Withers' Karen Yates was featured in the article 'Marie Osmond plans to leave a fortune to charity' published by WealthManagement.com on Wednesday, March 4.
Hot on the heels of last week’s disclosure that Kirk Douglas has left his fortune to charity, Marie Osmond has revealed that she plans to do the same. The 60-year old singer, actress and “The Talk” co-host announced on the show that as of now, there will be no inheritance left to her children. Instead, Osmond and her husband intend to leave their fortune to charity.
She didn’t specify the charity she wants as beneficiary; however, Osmond is the co-founder of Children's Miracle Network Hospitals, which raises funds for children's hospitals, medical research and raises community awareness of children's health issues. She’s also previously supported charities such as the American Heart Association and American Stroke Association.
Osmond, who has seven living children (her son Michael committed suicide in 2010), says she and her husband believe that “you do a great disservice to your children to just hand them a fortune because you take away the one most important gift you can give your children, and that's the ability to work.” She went on to mention how children born into wealthy families often tend to get into trouble because of a lack of purpose in life, not knowing what to do with themselves. She even cited a personal example, explaining “I had an uncle and an aunt, her family fought over a mirror and a table when they passed away.”
Though generosity of this sort is much appreciated and welcomed by the benefitting charities, not everyone agrees with Osmond’s approach. Osmond’s co-host, Sheryl Underwood, was quick to disagree with such a view, arguing that children born into wealth have a better appreciation and understanding of money, adding that she “would love to have some type of money left for me from somebody else so I can have a leg up.”
It’s becoming evident that leaving your fortune to charity is an emerging trend among the ultra-high-net-worth set. So, what, if any, downfalls are there to leaving everything to charity? Are the children often left blindsided by such decision?

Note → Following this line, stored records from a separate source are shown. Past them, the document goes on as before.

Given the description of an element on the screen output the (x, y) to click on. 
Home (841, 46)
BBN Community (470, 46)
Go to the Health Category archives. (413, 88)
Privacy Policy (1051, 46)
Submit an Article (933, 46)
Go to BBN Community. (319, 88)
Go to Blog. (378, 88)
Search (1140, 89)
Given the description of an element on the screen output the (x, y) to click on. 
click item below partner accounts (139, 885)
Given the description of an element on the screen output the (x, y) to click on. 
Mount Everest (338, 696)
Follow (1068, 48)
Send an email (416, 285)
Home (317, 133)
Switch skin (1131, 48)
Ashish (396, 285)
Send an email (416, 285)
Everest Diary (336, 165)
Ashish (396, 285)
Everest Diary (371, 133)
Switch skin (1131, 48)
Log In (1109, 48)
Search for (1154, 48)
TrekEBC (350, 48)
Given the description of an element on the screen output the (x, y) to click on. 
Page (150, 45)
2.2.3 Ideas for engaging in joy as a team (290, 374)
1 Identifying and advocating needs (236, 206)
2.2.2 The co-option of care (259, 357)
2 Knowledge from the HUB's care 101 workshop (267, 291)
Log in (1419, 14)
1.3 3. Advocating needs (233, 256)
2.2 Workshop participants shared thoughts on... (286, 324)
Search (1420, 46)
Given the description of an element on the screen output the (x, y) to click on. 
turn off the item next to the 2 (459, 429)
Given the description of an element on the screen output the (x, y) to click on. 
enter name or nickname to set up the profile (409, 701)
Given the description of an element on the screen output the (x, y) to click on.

According to Karen Yates, a partner in the Trust, Estates and Charitable Planning team at the international wealth planning firm, Withers Bergman LLP in New Haven, Conn., “Typically, when a client leaves everything to charity in his or her will it is because the client feels he or she has already provided for the family's needs. Quite often there are trusts for the benefit of children and grandchildren, created during the client's lifetime which have grown to substantial size.” As Yates explains, clients that do this typically don’t make the decision when their kids are still young. “Parents who make the decision to leave the bulk of their wealth to charity have often shown their children the value of ‘giving back’ over many years and may have discussed their plans with children early on. It's rare that a child who has not been independent into his 50s is suddenly left without resources,” says Yates.
As far as estate planners are concerned, Yates opines that “In virtually all U.S. jurisdictions, there is no right to inherit from a parent. U.S. estate planners are generally quite happy to dispose of a client's property in whatever manner he or she deems appropriate – as long as the planner believes the client understands the situation.” She believes that clients who choose to give their estate to charity need to talk with their kids about why they're making their decision. “Often these clients are people who feel very blessed with what they have been able to achieve and accumulate through their lives, and they are driven to help others beyond their own family. They may feel their kids are better off with less wealth.” Yates adds that, in her experience, “it is relatively rare that a parent will disinherit a child because of the child's behavior or personal circumstances (for example, addiction issues, a marriage or other relationship of which the client disapproves, spendthrift tendencies, etc.).”